Stored records »
BEGIN

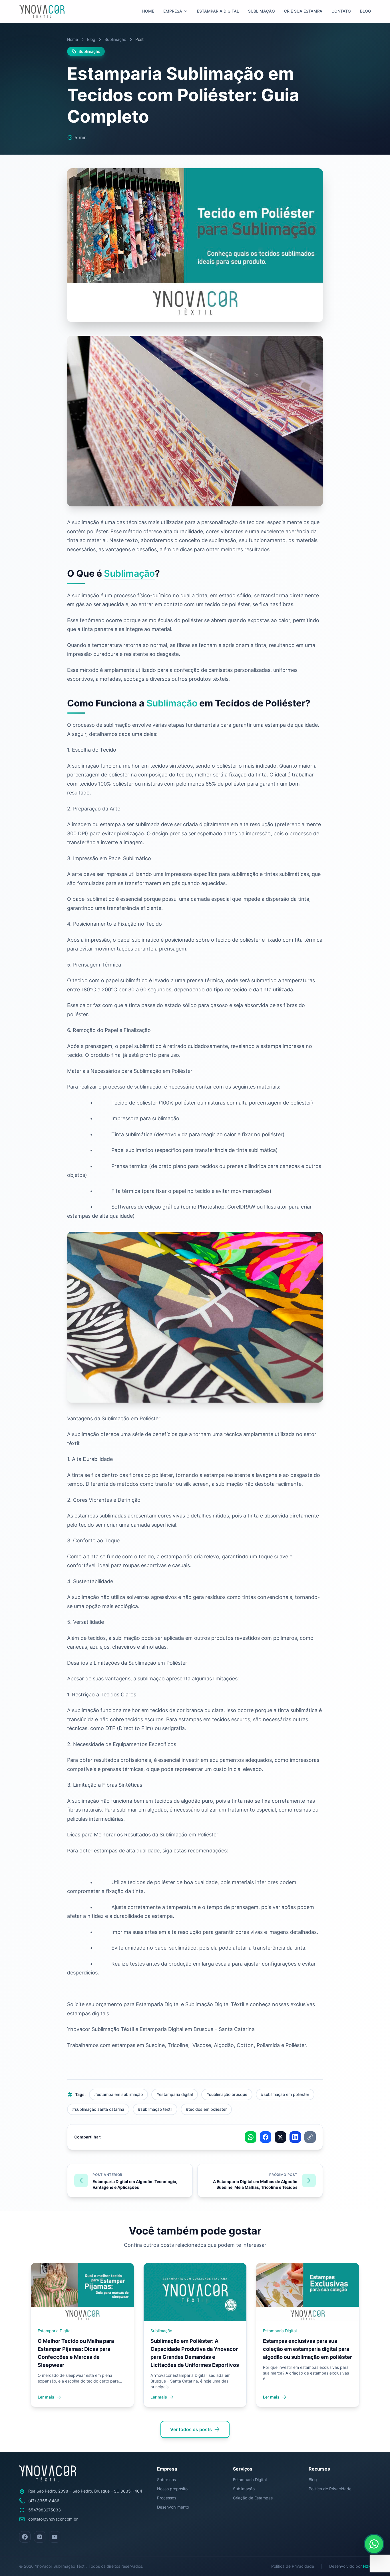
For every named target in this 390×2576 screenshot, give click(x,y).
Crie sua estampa (303, 11)
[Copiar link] (310, 2137)
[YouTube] (54, 2537)
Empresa (172, 11)
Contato (341, 11)
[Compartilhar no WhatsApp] (250, 2137)
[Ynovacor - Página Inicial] (42, 11)
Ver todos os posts (191, 2429)
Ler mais (46, 2397)
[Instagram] (39, 2537)
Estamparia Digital (218, 11)
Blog (365, 11)
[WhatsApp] (374, 2544)
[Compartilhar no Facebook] (265, 2137)
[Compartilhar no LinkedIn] (295, 2137)
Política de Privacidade (330, 2488)
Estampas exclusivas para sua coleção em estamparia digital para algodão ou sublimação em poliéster (307, 2349)
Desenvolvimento (173, 2507)
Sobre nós (166, 2479)
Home (148, 11)
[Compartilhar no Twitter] (280, 2137)
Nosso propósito (172, 2488)
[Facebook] (25, 2537)
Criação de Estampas (253, 2497)
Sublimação (261, 11)
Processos (166, 2497)
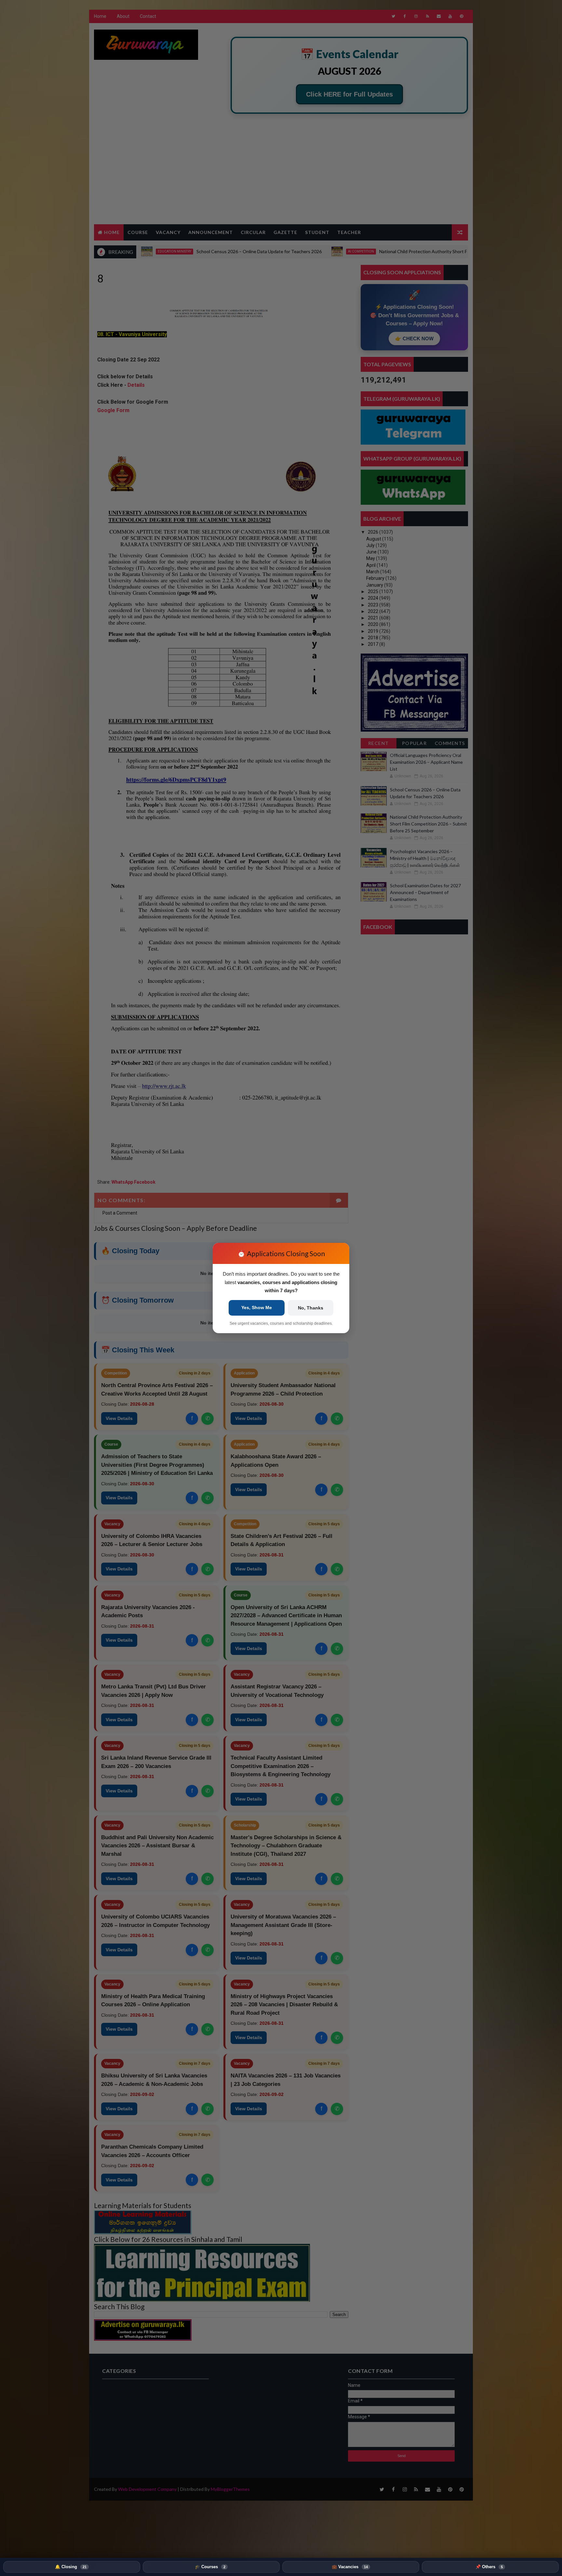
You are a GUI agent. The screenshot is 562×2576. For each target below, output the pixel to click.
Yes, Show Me (256, 1307)
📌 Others (489, 2566)
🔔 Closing (71, 2566)
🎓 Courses (210, 2566)
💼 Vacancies (350, 2566)
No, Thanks (310, 1307)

END

Exercise goal » The final stretch of the data, from the line with "[YouTube] (54, 2537)" through its last line, is to be retyped exactly; pictures are not part of the copy.

Task answer »
[YouTube] (54, 2537)
Empresa (172, 11)
Contato (341, 11)
[Compartilhar no WhatsApp] (250, 2137)
[Ynovacor - Página Inicial] (42, 11)
Ver todos os posts (191, 2429)
Ler mais (46, 2397)
[Instagram] (39, 2537)
Estamparia Digital (218, 11)
Blog (365, 11)
[WhatsApp] (374, 2544)
[Compartilhar no Facebook] (265, 2137)
[Compartilhar no LinkedIn] (295, 2137)
Política de Privacidade (330, 2488)
Estampas exclusivas para sua coleção em estamparia digital para algodão ou sublimação em poliéster (307, 2349)
Desenvolvimento (173, 2507)
Sobre nós (166, 2479)
Home (148, 11)
[Compartilhar no Twitter] (280, 2137)
Nosso propósito (172, 2488)
[Facebook] (25, 2537)
Criação de Estampas (253, 2497)
Sublimação (261, 11)
Processos (166, 2497)
You are a GUI agent. The screenshot is 562×2576. For each target below, output the pixel to click.
Yes, Show Me (256, 1307)
📌 Others (489, 2566)
🔔 Closing (71, 2566)
🎓 Courses (210, 2566)
💼 Vacancies (350, 2566)
No, Thanks (310, 1307)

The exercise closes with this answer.